**Data for the task:**
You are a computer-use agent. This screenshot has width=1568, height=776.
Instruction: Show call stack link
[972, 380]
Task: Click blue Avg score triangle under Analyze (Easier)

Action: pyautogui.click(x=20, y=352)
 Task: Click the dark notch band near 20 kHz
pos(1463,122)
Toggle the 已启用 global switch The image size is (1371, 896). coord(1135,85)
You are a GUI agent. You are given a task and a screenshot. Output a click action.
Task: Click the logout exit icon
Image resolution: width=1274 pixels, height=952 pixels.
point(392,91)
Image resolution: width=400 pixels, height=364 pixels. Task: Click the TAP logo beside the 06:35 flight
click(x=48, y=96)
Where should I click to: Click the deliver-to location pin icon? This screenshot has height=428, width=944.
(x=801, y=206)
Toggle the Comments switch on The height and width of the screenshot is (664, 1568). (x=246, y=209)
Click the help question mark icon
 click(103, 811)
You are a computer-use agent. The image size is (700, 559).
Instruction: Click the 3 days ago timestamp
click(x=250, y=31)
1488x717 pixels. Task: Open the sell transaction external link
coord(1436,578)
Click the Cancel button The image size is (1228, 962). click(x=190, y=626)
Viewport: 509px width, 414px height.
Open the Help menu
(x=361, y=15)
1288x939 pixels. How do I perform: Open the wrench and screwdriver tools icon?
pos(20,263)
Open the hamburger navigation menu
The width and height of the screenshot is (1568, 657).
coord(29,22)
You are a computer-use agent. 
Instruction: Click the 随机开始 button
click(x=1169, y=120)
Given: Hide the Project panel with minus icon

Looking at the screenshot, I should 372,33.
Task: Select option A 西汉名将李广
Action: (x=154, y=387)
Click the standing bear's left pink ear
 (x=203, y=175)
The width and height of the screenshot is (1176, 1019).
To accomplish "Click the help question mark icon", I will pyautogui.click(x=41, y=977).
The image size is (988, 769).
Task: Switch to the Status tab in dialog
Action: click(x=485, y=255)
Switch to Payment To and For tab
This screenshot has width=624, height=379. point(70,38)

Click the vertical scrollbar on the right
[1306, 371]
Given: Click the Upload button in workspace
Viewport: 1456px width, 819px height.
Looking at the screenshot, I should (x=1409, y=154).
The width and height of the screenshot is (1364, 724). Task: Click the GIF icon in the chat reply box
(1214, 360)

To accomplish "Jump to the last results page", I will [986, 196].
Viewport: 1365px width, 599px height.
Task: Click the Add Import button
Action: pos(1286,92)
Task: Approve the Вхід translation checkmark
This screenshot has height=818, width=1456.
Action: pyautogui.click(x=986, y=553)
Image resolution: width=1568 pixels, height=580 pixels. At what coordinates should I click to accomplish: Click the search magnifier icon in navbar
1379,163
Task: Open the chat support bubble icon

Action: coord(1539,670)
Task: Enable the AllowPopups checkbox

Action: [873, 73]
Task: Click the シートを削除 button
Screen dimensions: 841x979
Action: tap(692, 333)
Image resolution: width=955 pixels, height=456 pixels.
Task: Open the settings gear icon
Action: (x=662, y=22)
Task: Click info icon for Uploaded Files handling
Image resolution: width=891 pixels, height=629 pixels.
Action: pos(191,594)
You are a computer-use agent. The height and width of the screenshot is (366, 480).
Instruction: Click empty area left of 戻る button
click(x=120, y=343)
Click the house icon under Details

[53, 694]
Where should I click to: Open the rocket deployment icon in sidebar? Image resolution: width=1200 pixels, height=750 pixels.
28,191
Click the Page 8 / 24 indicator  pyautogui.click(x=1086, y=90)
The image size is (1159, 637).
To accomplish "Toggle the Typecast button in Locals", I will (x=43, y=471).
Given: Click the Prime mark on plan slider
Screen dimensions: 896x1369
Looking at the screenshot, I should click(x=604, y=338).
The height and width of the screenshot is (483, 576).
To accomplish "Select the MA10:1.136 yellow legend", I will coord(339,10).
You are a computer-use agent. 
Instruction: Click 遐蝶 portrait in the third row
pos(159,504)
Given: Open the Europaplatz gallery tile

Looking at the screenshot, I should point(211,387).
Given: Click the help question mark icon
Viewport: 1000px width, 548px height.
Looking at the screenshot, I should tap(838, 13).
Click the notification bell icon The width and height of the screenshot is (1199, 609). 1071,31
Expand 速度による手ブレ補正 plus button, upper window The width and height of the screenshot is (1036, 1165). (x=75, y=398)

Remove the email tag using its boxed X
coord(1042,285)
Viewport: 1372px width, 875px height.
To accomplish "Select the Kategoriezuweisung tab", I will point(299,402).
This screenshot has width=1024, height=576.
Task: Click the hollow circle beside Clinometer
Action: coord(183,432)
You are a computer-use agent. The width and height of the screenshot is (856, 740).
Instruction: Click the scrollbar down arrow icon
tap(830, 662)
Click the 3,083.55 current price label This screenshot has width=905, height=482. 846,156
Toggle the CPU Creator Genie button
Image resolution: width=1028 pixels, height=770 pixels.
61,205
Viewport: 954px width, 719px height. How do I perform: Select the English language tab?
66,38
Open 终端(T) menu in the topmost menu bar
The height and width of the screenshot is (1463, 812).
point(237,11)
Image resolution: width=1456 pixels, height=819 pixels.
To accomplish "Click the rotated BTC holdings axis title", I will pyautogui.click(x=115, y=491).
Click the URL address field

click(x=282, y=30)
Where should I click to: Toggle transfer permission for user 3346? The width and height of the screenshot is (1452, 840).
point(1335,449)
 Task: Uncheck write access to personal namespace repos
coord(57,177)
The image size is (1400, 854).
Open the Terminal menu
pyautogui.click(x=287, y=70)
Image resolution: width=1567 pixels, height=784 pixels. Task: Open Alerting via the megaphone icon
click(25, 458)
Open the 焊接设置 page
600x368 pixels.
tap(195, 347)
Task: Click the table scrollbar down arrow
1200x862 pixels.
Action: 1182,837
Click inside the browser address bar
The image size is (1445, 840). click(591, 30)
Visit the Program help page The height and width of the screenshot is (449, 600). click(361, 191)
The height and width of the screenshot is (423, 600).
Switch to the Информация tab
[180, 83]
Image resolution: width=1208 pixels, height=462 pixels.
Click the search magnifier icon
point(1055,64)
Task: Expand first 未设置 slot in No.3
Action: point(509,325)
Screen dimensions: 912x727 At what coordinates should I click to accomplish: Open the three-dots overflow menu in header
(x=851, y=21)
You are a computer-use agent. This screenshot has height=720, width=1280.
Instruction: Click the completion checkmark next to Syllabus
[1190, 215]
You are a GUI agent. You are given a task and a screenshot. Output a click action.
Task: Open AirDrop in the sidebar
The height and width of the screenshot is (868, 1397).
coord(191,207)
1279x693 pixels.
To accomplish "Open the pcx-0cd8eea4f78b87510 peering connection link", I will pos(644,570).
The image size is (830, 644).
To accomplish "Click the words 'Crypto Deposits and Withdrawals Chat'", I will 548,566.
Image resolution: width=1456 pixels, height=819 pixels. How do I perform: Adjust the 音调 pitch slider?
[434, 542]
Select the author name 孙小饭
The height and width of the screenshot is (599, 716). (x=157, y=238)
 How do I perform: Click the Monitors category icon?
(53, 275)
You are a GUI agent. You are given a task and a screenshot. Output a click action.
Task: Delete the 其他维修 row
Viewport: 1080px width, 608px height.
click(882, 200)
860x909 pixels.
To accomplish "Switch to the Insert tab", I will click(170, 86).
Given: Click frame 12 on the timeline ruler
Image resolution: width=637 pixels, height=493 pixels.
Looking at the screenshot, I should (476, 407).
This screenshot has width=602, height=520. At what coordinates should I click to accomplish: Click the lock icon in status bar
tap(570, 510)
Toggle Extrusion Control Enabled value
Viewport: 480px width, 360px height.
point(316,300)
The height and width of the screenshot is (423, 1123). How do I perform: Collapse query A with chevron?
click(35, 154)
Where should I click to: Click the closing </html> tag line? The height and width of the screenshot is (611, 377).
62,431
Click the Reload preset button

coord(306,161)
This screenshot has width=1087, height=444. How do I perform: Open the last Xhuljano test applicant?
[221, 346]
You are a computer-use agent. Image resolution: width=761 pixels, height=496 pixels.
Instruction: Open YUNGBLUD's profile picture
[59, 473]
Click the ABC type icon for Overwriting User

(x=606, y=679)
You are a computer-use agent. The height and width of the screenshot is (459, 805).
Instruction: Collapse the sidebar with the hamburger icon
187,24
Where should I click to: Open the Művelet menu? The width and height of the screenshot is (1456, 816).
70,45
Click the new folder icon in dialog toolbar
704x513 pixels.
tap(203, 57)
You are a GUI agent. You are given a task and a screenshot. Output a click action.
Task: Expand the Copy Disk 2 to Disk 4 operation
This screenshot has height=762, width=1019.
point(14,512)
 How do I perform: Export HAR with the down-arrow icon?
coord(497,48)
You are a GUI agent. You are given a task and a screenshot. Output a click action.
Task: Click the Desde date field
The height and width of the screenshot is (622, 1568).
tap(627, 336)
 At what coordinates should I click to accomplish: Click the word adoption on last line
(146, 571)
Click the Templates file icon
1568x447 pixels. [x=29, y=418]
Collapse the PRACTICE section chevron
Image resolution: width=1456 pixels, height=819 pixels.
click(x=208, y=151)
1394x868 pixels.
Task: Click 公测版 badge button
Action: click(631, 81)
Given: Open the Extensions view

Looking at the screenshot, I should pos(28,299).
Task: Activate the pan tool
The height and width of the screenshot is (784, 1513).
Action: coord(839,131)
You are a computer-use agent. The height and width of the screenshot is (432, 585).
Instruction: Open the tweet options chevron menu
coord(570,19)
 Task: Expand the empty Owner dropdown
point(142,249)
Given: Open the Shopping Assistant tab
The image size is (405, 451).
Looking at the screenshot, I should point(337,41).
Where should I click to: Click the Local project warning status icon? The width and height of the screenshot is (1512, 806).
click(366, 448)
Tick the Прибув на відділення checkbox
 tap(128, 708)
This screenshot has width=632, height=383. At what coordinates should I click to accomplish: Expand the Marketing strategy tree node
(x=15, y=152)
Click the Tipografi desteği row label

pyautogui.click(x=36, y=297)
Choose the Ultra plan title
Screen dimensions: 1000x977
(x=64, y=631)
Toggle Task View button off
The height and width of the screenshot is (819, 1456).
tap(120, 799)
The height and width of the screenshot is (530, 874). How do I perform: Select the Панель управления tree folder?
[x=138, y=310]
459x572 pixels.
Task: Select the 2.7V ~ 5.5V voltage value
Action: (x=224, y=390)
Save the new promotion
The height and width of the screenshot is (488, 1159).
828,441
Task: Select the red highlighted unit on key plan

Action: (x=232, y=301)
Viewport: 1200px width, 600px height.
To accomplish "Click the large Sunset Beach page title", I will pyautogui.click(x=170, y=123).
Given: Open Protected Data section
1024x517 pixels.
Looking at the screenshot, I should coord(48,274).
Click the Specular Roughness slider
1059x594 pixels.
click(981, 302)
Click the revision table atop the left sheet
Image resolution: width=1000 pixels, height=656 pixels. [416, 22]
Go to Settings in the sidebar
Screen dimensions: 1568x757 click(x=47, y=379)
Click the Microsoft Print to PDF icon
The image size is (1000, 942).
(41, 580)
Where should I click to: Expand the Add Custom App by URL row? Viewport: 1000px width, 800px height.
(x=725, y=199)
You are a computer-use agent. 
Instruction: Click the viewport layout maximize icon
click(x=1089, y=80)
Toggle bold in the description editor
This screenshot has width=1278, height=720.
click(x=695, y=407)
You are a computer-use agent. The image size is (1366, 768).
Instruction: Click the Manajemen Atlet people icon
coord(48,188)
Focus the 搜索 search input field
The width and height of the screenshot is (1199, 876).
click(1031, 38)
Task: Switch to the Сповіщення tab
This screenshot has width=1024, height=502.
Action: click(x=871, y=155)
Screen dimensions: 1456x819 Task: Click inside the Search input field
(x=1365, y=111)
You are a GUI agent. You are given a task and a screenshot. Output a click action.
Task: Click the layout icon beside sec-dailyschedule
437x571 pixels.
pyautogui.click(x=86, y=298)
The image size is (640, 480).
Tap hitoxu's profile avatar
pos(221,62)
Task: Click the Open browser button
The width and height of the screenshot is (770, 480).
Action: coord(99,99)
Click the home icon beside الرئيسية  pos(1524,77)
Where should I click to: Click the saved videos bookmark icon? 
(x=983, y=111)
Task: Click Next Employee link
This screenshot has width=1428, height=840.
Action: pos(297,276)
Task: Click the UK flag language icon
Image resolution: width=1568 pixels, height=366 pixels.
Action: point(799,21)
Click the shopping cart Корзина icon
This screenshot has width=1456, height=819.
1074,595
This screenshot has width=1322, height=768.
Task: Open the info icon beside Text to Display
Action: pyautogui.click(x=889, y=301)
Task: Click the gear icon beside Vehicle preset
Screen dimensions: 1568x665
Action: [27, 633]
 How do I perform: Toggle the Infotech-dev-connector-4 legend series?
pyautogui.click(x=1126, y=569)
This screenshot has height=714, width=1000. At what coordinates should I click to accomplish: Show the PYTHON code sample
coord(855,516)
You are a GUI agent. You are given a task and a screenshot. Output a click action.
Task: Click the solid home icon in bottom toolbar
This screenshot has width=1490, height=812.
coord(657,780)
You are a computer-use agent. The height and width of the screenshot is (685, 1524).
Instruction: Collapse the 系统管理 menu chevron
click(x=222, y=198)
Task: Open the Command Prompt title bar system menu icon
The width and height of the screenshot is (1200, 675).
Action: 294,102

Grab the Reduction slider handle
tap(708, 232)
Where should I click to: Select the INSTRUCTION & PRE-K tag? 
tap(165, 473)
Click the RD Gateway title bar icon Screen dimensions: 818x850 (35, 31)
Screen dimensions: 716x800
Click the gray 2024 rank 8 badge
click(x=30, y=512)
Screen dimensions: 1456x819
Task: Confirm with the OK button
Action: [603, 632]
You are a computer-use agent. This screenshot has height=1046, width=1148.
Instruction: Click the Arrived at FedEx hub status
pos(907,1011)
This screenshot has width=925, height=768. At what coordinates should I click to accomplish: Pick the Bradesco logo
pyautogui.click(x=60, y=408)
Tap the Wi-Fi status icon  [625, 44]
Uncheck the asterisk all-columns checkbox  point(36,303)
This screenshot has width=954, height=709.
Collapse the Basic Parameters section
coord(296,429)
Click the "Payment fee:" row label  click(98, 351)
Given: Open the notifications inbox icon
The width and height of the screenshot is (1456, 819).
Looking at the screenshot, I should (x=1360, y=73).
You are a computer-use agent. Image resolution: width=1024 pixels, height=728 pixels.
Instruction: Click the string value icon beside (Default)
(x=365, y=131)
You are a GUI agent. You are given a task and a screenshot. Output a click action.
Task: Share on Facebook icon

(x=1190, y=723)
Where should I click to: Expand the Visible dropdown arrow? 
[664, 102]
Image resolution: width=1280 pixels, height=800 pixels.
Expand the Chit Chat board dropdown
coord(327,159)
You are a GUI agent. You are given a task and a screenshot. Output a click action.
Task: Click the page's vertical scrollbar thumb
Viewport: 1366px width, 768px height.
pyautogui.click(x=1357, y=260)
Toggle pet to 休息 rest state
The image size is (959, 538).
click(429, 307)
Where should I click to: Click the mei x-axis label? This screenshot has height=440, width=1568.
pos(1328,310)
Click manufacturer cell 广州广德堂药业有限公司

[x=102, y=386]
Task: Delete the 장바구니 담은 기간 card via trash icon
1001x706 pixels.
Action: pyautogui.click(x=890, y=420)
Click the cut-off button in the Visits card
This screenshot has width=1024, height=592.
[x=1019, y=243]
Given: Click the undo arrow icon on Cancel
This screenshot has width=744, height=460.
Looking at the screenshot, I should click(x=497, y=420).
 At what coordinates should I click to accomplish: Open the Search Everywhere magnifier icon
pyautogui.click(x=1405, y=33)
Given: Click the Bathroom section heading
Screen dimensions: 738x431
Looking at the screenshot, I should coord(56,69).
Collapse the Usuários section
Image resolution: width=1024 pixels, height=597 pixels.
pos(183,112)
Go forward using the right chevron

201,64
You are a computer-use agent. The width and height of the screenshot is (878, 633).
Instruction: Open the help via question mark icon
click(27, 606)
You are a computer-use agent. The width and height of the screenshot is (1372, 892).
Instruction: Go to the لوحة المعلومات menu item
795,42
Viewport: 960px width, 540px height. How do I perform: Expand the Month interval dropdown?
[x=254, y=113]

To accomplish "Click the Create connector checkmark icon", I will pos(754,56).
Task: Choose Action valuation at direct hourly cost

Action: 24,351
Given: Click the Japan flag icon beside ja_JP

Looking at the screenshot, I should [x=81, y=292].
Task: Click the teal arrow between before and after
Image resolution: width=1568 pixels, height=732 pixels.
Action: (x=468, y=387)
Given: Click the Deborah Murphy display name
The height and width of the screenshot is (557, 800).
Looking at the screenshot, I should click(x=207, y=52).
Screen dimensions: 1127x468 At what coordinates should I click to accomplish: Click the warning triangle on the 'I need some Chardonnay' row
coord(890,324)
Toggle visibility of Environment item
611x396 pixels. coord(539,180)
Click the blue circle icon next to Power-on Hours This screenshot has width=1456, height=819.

**Task details:** Rewrite the items from the line containing "is (432, 585)." through the line containing "Looking at the screenshot, I should point(337,41).", replacing "Owner" with "Assignee" and leaving everything else unchanged.

**Written answer:**
You are a computer-use agent. The height and width of the screenshot is (432, 585).
Instruction: Open the tweet options chevron menu
coord(570,19)
 Task: Expand the empty Assignee dropdown
point(142,249)
Given: Open the Shopping Assistant tab
The image size is (405, 451).
Looking at the screenshot, I should point(337,41).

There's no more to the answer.